Meet the Other Phone. A phone that grows with your child.

Meet the Other Phone.
A phone that grows with your child.

Buy now

Please or to access all these features

AIBU?

Share your dilemmas and get honest opinions from other Mumsnetters.

To tell my neighbour to stop doing this?

106 replies

curiousgeorgie · 25/01/2014 15:36

My neighbours are both quite elderly, and I only really see them from my window when they're in the garden.

They are obsessed with the foxes.

They have ceramic plates on their decking and they fill them a few times a day with meat, bread & cheese for the foxes to eat.

There are bloody loads of them!! They are in my garden everyday so I worry about DD playing out there, and they also go in our bins and mess with the rubbish almost every night... Every morning I pick up all sorts of rubbish from my front lawn and driveway and am sick of it.

I want to knock on the door and ask them to stop feeding them which is bringing more and more of them here...

AIBU?

OP posts:
Givesyouhell · 26/01/2014 11:38

If the neighbours suddenly stop or cut down the amount drastically, what will happen in the short term with a large group of hungry foxes with no food supply? Is it worth seeking advice from specialists?

I would think that the neighbours could be spoken to by environmental health as they are causing a public nuisance, in much the same way people who vastly overfeed birds do.
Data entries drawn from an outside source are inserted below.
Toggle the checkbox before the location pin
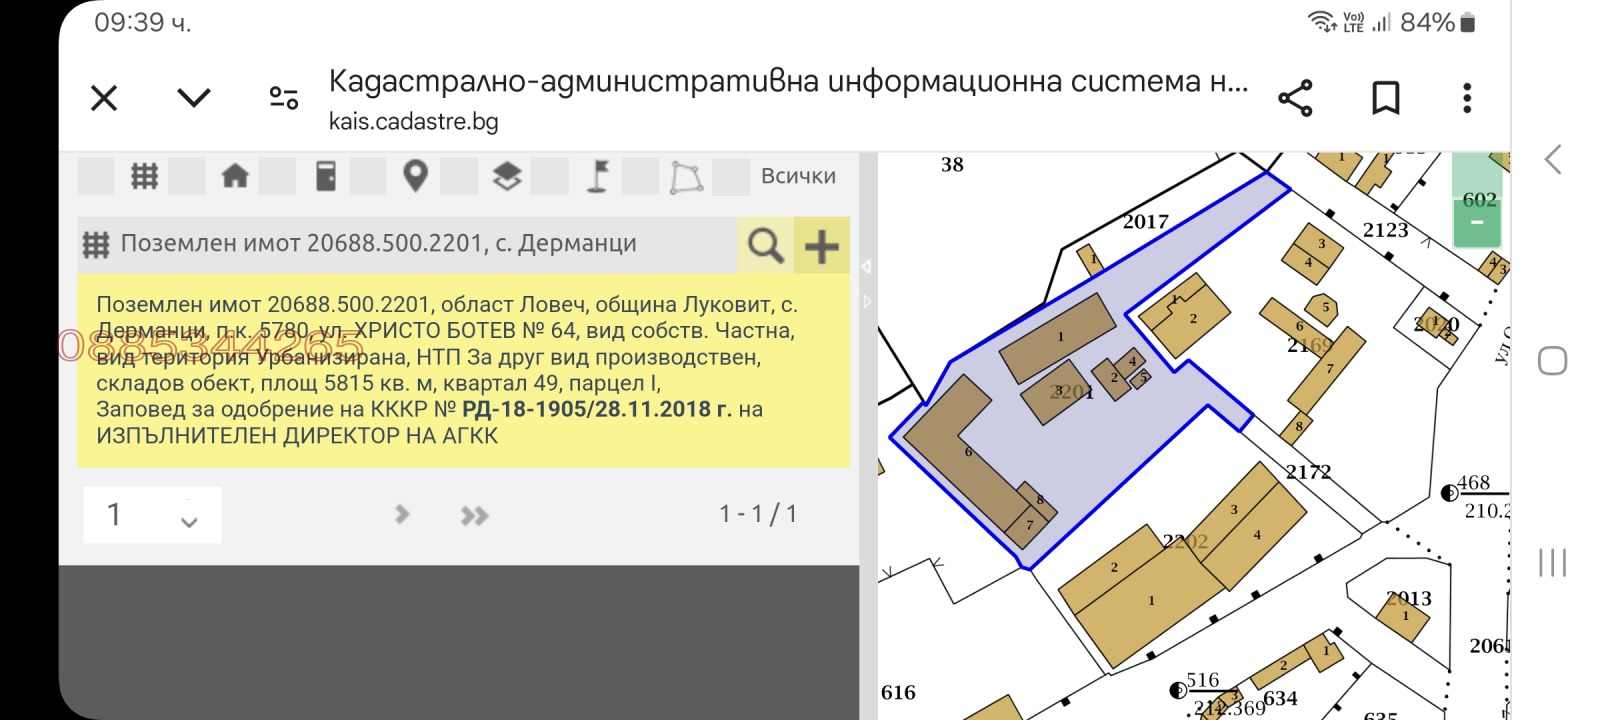The width and height of the screenshot is (1600, 720). pos(368,177)
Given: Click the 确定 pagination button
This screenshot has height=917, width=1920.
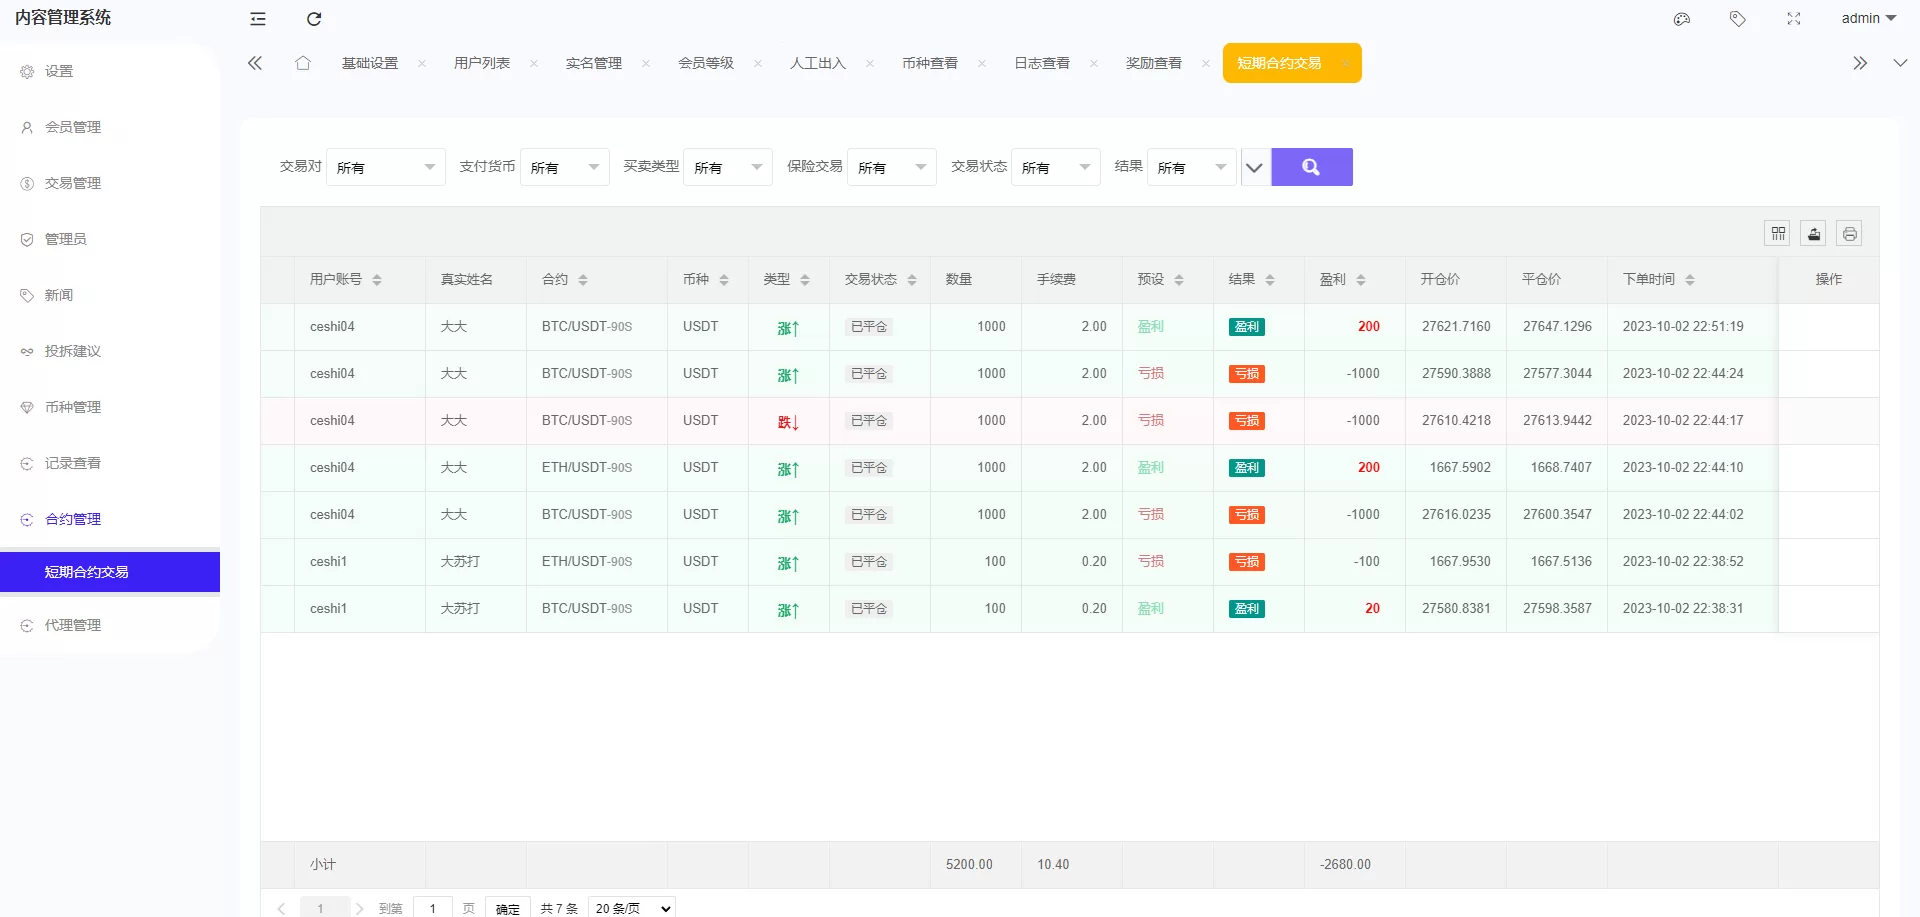Looking at the screenshot, I should point(508,907).
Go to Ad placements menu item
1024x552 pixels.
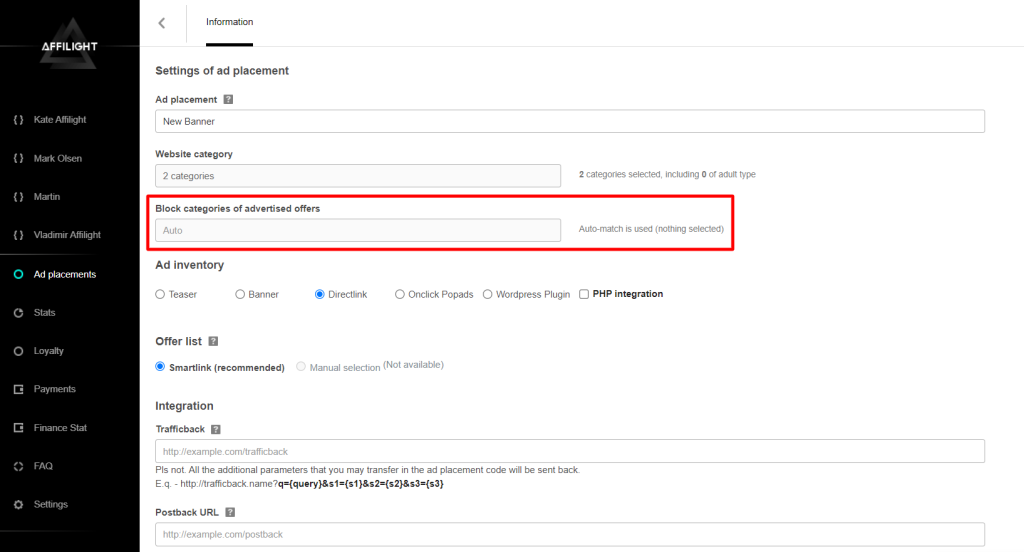pos(64,274)
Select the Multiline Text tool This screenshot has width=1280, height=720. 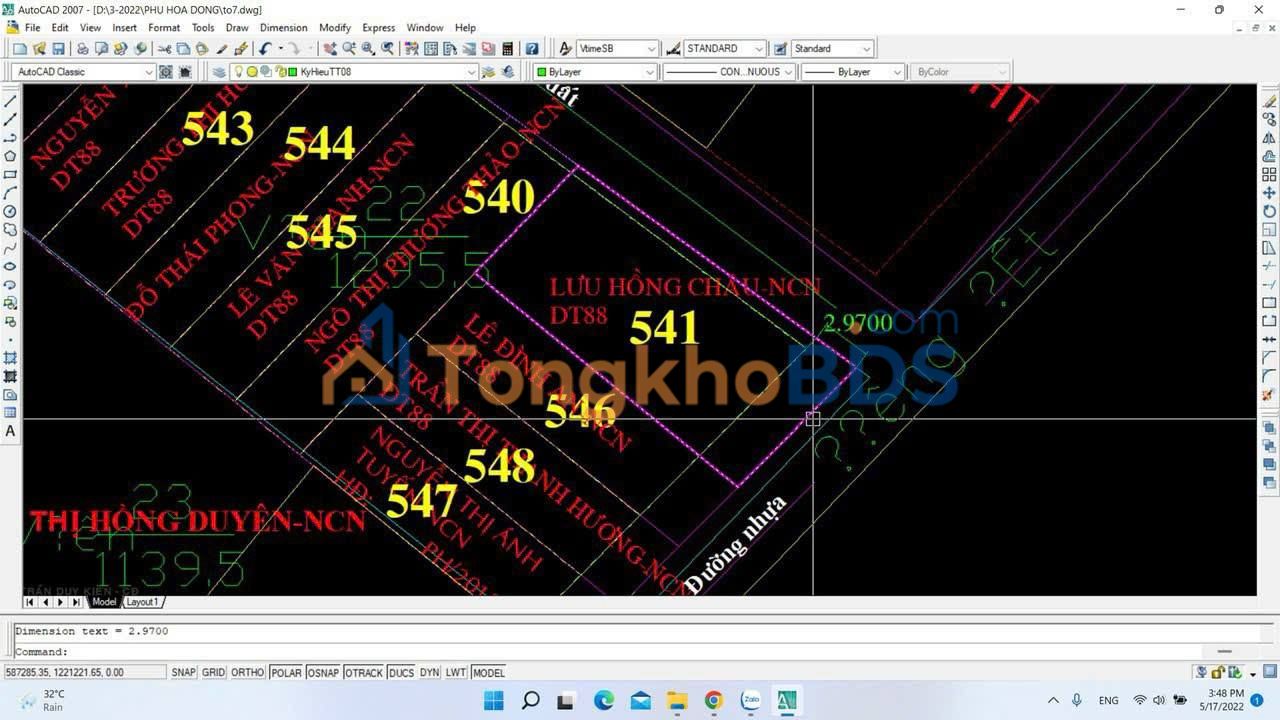point(10,431)
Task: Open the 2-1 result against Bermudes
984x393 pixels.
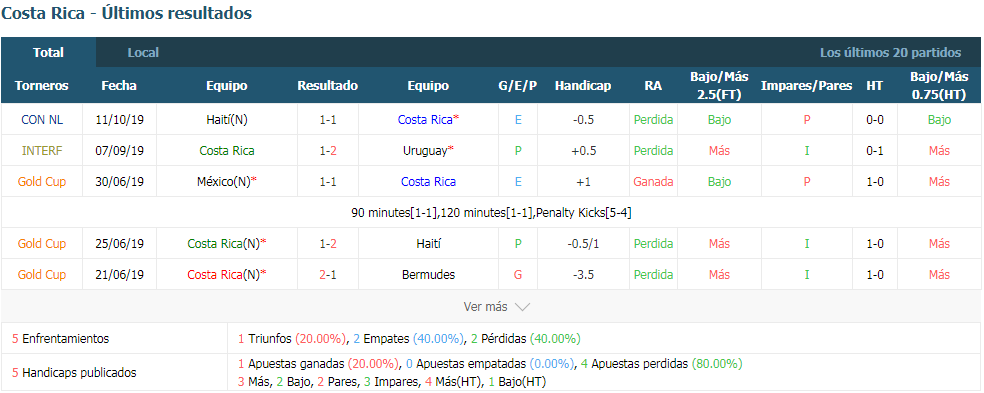Action: point(328,274)
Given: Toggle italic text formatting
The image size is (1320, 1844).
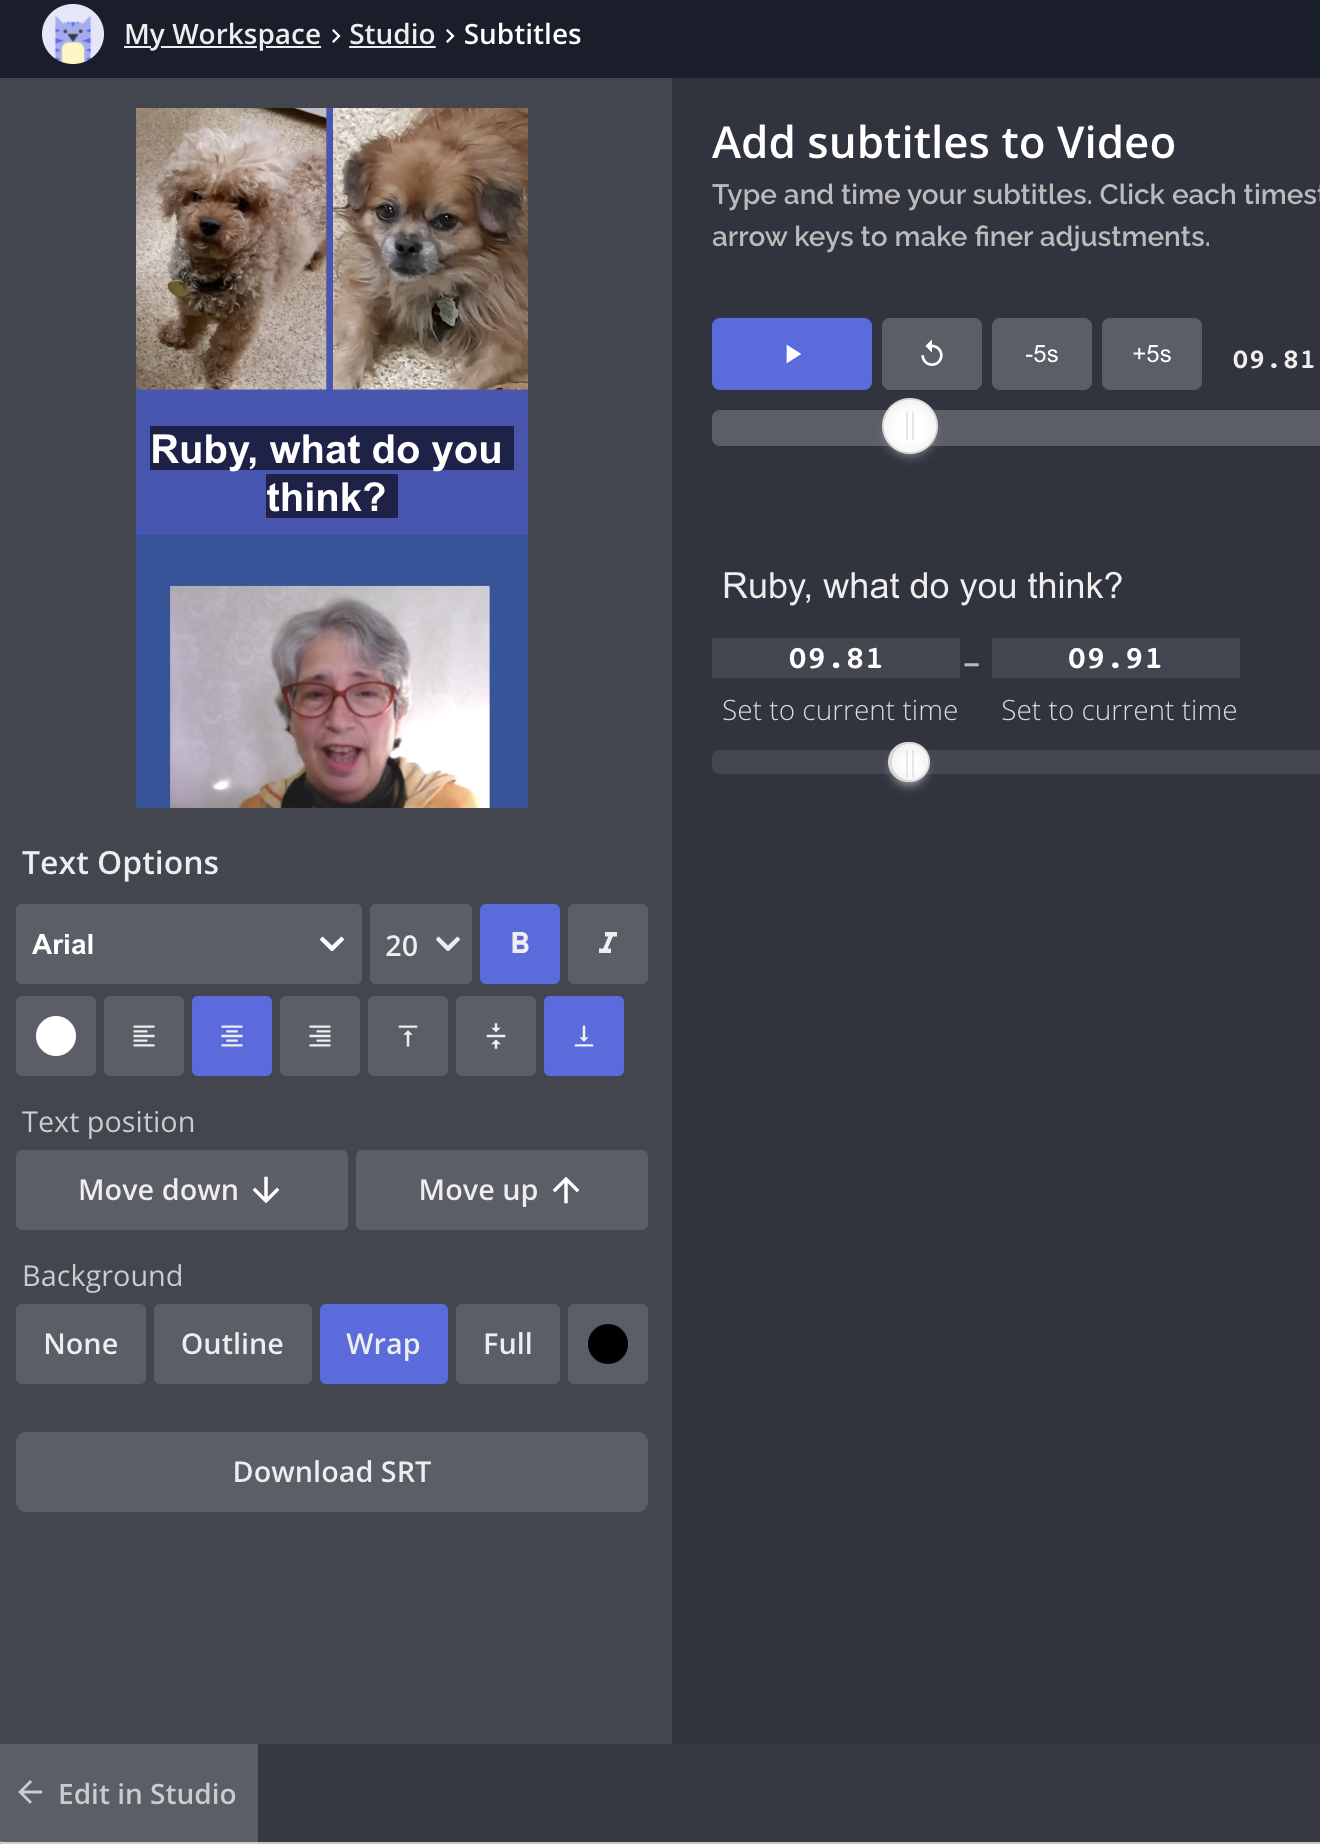Looking at the screenshot, I should pyautogui.click(x=608, y=944).
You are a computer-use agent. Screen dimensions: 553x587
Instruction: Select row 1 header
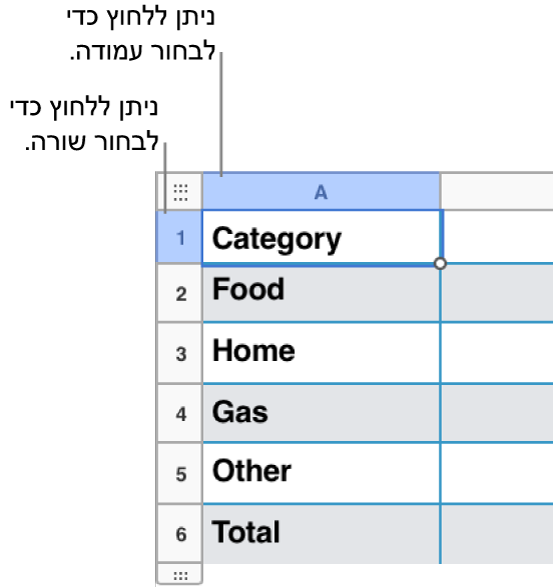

Secondly, I think getting a pest controller in to cull the foxes (which I'm fairly sure is perfectly legal) would also be wise as these foxes will suffer terribly if they have never learned to be self sufficient and their food stops. Getting the foxes culled would probably stop the neighbours feeding them too, as they'll realise attracting foxes will lead to the foxes deaths. I've seen foxes culled by a competent marksman before. It is instant, they have no idea.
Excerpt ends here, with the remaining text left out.